重排器

在本 Notebook 中,我们将展示如何使用 RedisVL 根据输入查询对搜索结果(文档、块或记录)进行重排。目前 RedisVL 支持通过以下方式进行重排:

在运行本 Notebook 之前,请确保:

  1. 已安装 redisvl 并为本 Notebook 激活该环境。
  2. 有一个正在运行的 Redis Stack 实例,并激活了 RediSearch > 2.4。

例如,您可以使用 Docker 在本地运行 Redis Stack

docker run -d -p 6379:6379 -p 8001:8001 redis/redis-stack:latest

这将使 Redis 在端口 6379 上运行,RedisInsight 在 http://localhost:8001 上运行。

# import necessary modules
import os

简单重排

重排为传统(词法)或语义搜索策略生成的搜索结果提供关联度提升。

作为一个简单演示,请看下面的段落和用户查询:

query = "What is the capital of the United States?"
docs = [
    "Carson City is the capital city of the American state of Nevada. At the 2010 United States Census, Carson City had a population of 55,274.",
    "The Commonwealth of the Northern Mariana Islands is a group of islands in the Pacific Ocean that are a political division controlled by the United States. Its capital is Saipan.",
    "Charlotte Amalie is the capital and largest city of the United States Virgin Islands. It has about 20,000 people. The city is on the island of Saint Thomas.",
    "Washington, D.C. (also known as simply Washington or D.C., and officially as the District of Columbia) is the capital of the United States. It is a federal district. The President of the USA and many major national government offices are in the territory. This makes it the political center of the United States of America.",
    "Capital punishment (the death penalty) has existed in the United States since before the United States was a country. As of 2017, capital punishment is legal in 30 of the 50 states. The federal government (including the United States military) also uses capital punishment."
]

重排的目标是为初始搜索结果提供更精细的质量改进。使用 RedisVL,这很可能是来自全文搜索或向量搜索等搜索操作的结果。

使用 Cross-Encoder 重排器

要使用 cross-encoder 重排器,我们需要初始化一个 HFCrossEncoderReranker 实例,并传递一个合适的模型(如果未提供模型,则使用 cross-encoder/ms-marco-MiniLM-L-6-v2 模型)
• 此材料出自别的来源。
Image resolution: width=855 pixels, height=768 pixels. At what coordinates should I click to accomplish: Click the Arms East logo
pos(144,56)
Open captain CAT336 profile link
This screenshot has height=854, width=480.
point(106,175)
from redisvl.utils.rerank import HFCrossEncoderReranker

cross_encoder_reranker = HFCrossEncoderReranker("BAAI/bge-reranker-base")
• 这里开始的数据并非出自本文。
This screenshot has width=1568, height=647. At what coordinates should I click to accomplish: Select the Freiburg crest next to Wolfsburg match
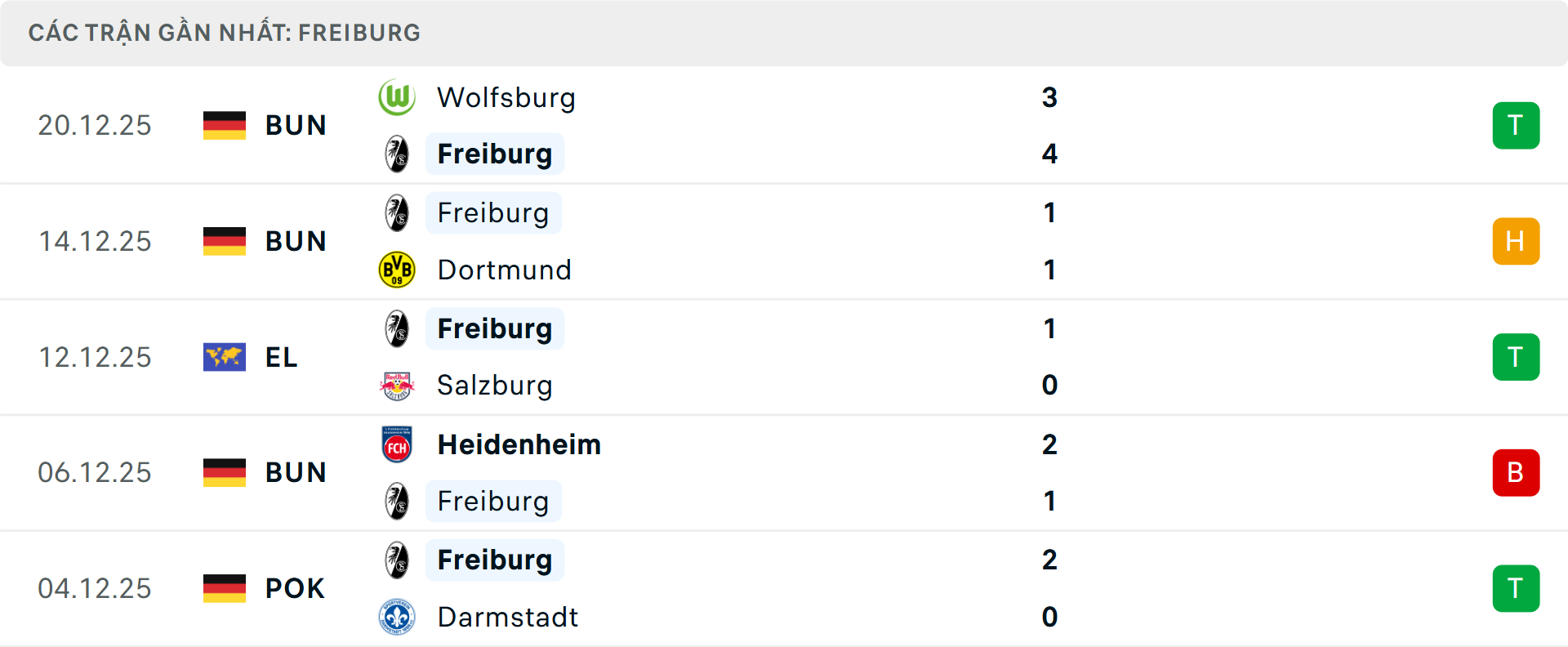[x=398, y=154]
使用 HFCrossEncoderReranker 重排文档

通过获得的重排器实例,我们可以根据与初始查询的相关性对文档列表进行重排和截断。

results, scores = cross_encoder_reranker.rank(query=query, docs=docs)
for result, score in zip(results, scores):
    print(score, " -- ", result)
0.07461125403642654  --  {'content': 'Washington, D.C. (also known as simply Washington or D.C., and officially as the District of Columbia) is the capital of the United States. It is a federal district. The President of the USA and many major national government offices are in the territory. This makes it the political center of the United States of America.'}
0.05220315232872963  --  {'content': 'Charlotte Amalie is the capital and largest city of the United States Virgin Islands. It has about 20,000 people. The city is on the island of Saint Thomas.'}
0.3802368640899658  --  {'content': 'Carson City is the capital city of the American state of Nevada. At the 2010 United States Census, Carson City had a population of 55,274.'}

使用 Cohere 重排器

要初始化 Cohere 重排器,您需要安装 cohere 库并提供正确的 Cohere API Key。

#!pip install cohere
import getpass

# setup the API Key
api_key = os.environ.get("COHERE_API_KEY") or getpass.getpass("Enter your Cohere API key: ")
from redisvl.utils.rerank import CohereReranker

cohere_reranker = CohereReranker(limit=3, api_config={"api_key": api_key})

使用 CohereReranker 重排文档

下面我们将使用 CohereReranker 根据与初始查询的相关性对上面的文档列表进行重排和截断。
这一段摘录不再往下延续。